Although his reason may assent to the simple statement that he might be killed in an instant, yet his feelings seem to give the lie to it. He seems so full of life that it is hard for him to realize that death is so near. And then again as the waves of battle roll on and as he finds that perhaps the foe are gaining on him a feeling of despondency comes over him and he asks himself if the terrible waste of life he sees shall indeed prove fruitless.

He watches the time to see what he can hope for. If the foe are driving back his lines he longs for night to close the combat. Like a great warrior he exclaims “Would to God, that night or Bleucher, one would come!”

It is terrible to hear the singing of a bullet and follow its course as it flies on its way and then to hear that keen whistle of the little piece of lead suddenly terminate in a dull crush, as the ball leaps through the brain of some friend beside you. I noticed one case particularly like this. The ball came obliquely from the left and front and passed several feet in front of me. It seemed that I could hear it singing almost from the time it left its bed in the rebel’s gun, and as it swiftly came I knew where it was going, by the sound.

Suddenly I heard the same ball go crash! against something and I knew by the sound that it had burst a human skull. I barely had time to look around a few minutes to my right and then I saw Sergt. Chauncy Goldsmith quivering and dying. This happened when we were not very hotly engaged and when our men were not firing else I could not have heard the singing of the bullet. We were all kneeling in among some bush, and every one of us could not refrain from casting a glance at the dying man who lay there trembling in every limb and the blood spirting from his nostrils and the wound in his forehead. In the heat of action such scenes do not much affect one but at a time like this it is awful indeed.

On the night of the 31 as I passed over a part of the field to visit the 38th I could see by moonlight the poor dead men with their faces upturned and cold eyes gleaming in the moonlight. Then one could think of Sir John Moore’s burial, especially where the words come in “and we bitterly thought of the morrow,” for “on the morrow” I expected to see a much more terrible battle fought.

I have come to the conclusion that Shakespeare is right when he says “There’s a destiny that shapes our ends rough hew them how we may.” And that Destiny is Deity that shields and protects, or permits to be stricken down, as his wisdom chooses.
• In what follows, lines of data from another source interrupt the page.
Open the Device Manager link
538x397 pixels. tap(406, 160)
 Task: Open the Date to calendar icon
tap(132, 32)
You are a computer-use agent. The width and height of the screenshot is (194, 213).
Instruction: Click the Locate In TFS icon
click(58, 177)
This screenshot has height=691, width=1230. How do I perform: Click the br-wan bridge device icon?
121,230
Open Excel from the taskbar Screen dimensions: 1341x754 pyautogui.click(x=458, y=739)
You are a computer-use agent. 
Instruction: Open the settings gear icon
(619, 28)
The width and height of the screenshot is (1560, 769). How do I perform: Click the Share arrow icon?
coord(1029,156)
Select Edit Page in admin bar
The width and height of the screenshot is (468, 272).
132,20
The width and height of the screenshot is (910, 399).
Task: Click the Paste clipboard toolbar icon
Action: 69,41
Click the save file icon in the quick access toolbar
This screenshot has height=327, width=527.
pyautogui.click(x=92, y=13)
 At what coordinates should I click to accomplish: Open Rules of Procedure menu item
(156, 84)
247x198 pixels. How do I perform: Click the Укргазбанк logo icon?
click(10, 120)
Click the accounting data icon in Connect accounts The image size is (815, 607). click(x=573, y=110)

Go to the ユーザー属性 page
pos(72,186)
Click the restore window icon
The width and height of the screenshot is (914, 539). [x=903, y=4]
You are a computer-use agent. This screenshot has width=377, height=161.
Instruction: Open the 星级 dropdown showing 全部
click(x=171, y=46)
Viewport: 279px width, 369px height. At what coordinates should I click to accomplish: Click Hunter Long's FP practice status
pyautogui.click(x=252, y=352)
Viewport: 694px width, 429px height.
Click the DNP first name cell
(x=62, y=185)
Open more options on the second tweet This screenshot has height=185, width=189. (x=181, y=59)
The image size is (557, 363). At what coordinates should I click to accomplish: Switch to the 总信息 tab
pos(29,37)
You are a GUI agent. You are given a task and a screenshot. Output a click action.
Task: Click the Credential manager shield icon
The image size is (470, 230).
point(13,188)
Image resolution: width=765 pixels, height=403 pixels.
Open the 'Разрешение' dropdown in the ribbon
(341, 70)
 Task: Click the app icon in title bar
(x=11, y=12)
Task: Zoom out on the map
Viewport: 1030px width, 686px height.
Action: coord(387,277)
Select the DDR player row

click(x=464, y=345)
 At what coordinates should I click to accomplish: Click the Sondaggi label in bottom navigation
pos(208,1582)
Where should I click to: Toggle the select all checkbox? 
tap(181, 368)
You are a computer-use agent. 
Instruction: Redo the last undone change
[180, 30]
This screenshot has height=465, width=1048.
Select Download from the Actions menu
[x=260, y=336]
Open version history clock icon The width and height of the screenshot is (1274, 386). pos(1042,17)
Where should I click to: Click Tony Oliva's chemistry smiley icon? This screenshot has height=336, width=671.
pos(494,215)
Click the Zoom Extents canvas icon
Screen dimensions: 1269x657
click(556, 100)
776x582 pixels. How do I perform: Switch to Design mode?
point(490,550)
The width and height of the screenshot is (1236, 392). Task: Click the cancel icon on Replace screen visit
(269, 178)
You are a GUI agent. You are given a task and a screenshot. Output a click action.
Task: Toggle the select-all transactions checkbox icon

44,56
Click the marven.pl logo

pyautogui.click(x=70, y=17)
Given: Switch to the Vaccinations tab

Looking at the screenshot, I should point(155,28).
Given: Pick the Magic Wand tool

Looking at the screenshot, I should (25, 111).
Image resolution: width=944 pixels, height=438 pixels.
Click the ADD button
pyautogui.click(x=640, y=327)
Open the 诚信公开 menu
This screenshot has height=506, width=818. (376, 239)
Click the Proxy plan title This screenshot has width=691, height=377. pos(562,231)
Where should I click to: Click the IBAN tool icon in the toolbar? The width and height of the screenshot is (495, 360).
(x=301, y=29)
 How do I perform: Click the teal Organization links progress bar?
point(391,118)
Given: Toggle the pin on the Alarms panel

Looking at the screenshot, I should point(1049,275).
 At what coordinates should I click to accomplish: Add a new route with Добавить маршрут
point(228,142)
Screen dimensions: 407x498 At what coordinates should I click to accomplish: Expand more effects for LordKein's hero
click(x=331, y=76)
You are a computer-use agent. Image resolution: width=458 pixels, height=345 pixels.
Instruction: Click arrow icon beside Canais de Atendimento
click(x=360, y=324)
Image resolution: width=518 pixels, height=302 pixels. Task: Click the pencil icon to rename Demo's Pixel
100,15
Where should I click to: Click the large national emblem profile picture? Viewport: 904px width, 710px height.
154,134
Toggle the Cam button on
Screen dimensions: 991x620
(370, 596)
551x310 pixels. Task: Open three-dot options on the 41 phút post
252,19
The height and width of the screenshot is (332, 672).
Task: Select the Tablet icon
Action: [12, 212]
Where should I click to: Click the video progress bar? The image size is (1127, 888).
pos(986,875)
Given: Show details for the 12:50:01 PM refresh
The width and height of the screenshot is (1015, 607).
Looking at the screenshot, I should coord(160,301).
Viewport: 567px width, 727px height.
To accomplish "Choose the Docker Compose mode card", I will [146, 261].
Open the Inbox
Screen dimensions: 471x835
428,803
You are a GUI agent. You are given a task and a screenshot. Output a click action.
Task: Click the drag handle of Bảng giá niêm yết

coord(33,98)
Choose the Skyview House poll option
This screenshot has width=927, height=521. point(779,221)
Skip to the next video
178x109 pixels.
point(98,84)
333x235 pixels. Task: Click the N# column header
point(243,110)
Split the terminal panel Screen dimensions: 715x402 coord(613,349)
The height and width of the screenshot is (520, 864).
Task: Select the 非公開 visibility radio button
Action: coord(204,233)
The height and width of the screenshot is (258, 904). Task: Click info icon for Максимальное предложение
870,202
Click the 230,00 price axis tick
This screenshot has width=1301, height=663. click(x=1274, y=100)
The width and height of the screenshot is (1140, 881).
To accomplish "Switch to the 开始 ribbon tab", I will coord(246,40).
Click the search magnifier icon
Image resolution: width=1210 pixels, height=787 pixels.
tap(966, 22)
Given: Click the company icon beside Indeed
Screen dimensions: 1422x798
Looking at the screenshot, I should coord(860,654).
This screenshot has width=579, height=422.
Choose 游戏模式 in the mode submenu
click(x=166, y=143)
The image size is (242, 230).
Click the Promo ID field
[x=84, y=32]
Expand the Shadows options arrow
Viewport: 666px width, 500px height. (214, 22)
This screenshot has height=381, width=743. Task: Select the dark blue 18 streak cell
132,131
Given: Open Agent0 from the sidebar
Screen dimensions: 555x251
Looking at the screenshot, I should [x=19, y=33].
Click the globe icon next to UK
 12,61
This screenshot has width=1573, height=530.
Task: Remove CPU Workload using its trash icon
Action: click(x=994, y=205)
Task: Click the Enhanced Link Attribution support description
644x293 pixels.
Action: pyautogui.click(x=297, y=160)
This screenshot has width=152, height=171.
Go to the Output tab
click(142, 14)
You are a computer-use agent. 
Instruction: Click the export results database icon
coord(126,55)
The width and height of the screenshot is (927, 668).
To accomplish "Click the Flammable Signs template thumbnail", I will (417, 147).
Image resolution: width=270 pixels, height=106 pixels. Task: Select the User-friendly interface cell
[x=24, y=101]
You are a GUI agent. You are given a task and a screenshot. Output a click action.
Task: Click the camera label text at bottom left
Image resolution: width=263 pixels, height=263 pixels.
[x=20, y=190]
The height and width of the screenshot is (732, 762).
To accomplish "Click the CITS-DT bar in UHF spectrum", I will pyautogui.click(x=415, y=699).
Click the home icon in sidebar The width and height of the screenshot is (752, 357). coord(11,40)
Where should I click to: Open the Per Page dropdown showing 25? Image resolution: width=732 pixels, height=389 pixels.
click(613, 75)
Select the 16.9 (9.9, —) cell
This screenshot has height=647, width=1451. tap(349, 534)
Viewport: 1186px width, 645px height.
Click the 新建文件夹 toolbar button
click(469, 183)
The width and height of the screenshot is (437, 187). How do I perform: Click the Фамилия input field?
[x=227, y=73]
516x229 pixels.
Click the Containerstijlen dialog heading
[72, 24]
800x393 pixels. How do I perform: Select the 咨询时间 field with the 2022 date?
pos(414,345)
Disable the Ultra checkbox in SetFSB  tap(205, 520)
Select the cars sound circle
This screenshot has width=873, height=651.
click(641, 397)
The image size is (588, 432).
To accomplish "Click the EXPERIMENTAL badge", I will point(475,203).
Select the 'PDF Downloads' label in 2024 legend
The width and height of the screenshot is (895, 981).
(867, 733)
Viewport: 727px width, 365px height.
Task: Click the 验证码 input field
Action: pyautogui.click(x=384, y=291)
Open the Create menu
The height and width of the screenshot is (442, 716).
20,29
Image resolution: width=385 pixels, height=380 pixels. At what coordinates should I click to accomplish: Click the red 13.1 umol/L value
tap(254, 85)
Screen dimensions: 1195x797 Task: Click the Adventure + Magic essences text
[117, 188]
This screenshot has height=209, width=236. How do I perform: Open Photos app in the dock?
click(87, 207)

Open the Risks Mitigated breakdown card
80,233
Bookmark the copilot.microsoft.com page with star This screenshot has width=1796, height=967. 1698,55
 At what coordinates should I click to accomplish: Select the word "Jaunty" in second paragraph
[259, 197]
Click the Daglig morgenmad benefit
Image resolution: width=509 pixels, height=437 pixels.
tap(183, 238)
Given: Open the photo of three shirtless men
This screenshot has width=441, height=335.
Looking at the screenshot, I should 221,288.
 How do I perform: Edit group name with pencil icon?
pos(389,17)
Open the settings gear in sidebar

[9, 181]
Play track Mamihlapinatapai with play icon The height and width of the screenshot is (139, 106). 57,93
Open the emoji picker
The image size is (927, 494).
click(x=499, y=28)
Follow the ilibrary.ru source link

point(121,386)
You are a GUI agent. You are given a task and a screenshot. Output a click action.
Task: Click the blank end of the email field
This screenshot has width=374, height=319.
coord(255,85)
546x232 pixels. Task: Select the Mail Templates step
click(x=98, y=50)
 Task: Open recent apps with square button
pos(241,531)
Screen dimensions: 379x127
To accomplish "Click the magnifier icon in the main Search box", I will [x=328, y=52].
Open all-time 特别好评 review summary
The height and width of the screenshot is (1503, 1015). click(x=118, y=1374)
Tell Louisa I will write to her shortly. Give my love to all

Your Brother

D. F. Embree

After Rosecrans’s men were pressed back to and besieged at Chattanooga, President Lincoln sent Ulysses S. Grant to the rescue and replaced Rosecrans with George Thomas, who had saved Union forces from a total rout at Chickamauga. On November 24, the reinvigorated troops wasted little time trouncing the left flank of Bragg’s Rebels at Lookout Mountain, just outside of Chattanooga. Yelling “Chickamauga! Chickamauga!” the Union soldiers charged into Bragg’s main line at Missionary Ridge and sent them scurrying. President Lincoln was elated; he had finally found the general with the talent, steel will, and daring required to lead the entire Union army. Rumors of Grant’s drinking were immaterial to the president: “Can you tell me where he gets his whiskey?” Lincoln is reported to have said, “I should like to send a barrel of the same brand to every general in the field.”